Recent advances in deep learning methods have increased the performance of face detection and recognition systems. The accuracy of these models relies on the range of variation provided in the training data. Creating a dataset that represents all variations of real-world faces is not feasible as the control over the quality of the data decreases with the size of the dataset. Repeatability of data is another challenge as it is not possible to exactly recreate 'real-world' acquisition conditions outside of the laboratory.

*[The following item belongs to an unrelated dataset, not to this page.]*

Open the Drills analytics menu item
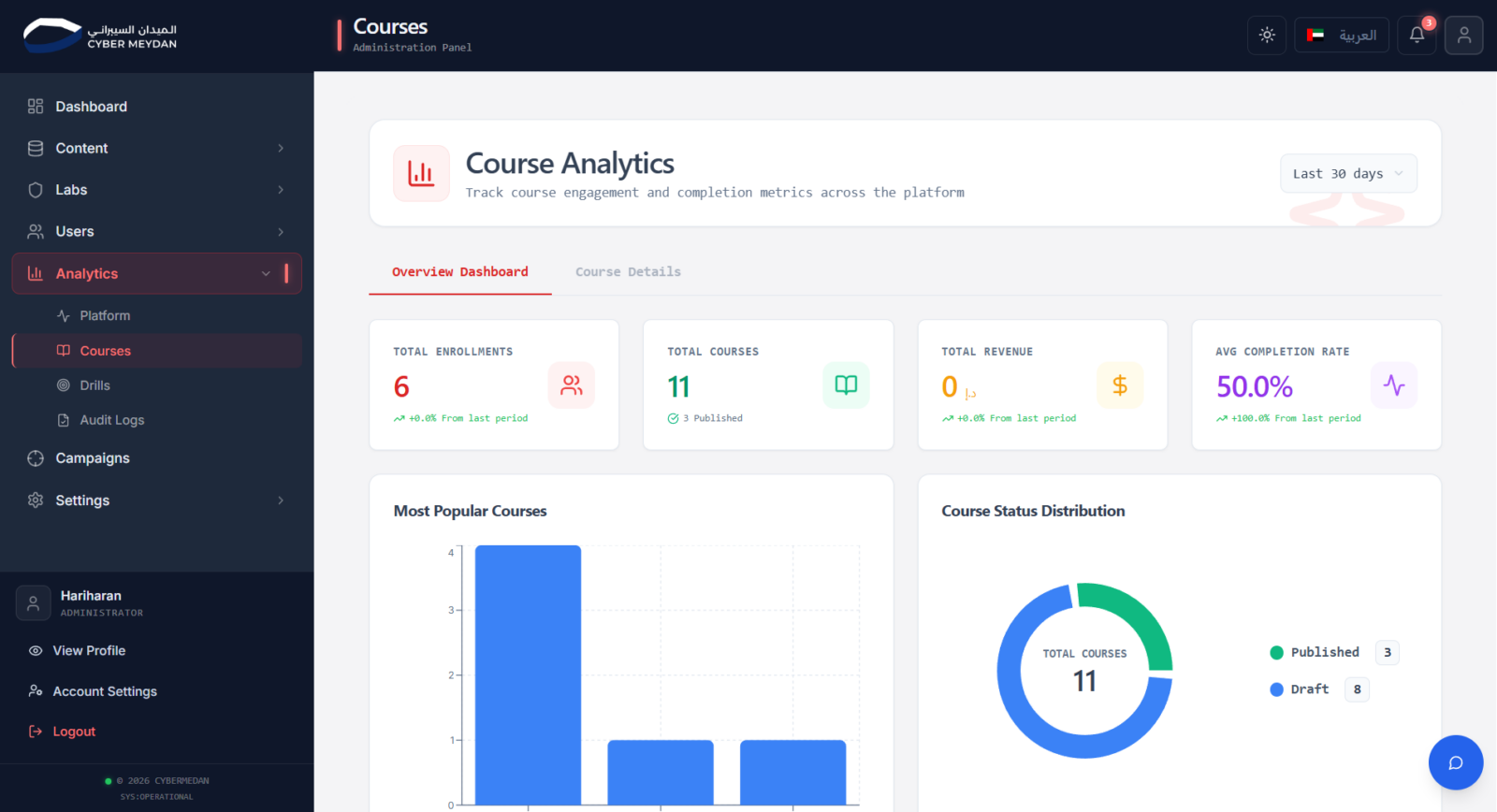pyautogui.click(x=94, y=385)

In this work, we explore a framework to synthetically generate facial data to be used as part of a toolchain to generate very large facial datasets with a high degree of control over facial and environmental variations. Such large datasets can be used for improved, targeted training of deep neural networks. In particular, we make use of a 3D morphable face model for the rendering of multiple 2D images across a dataset of 100 synthetic identities, providing full control over image variations such as pose, illumination, and background.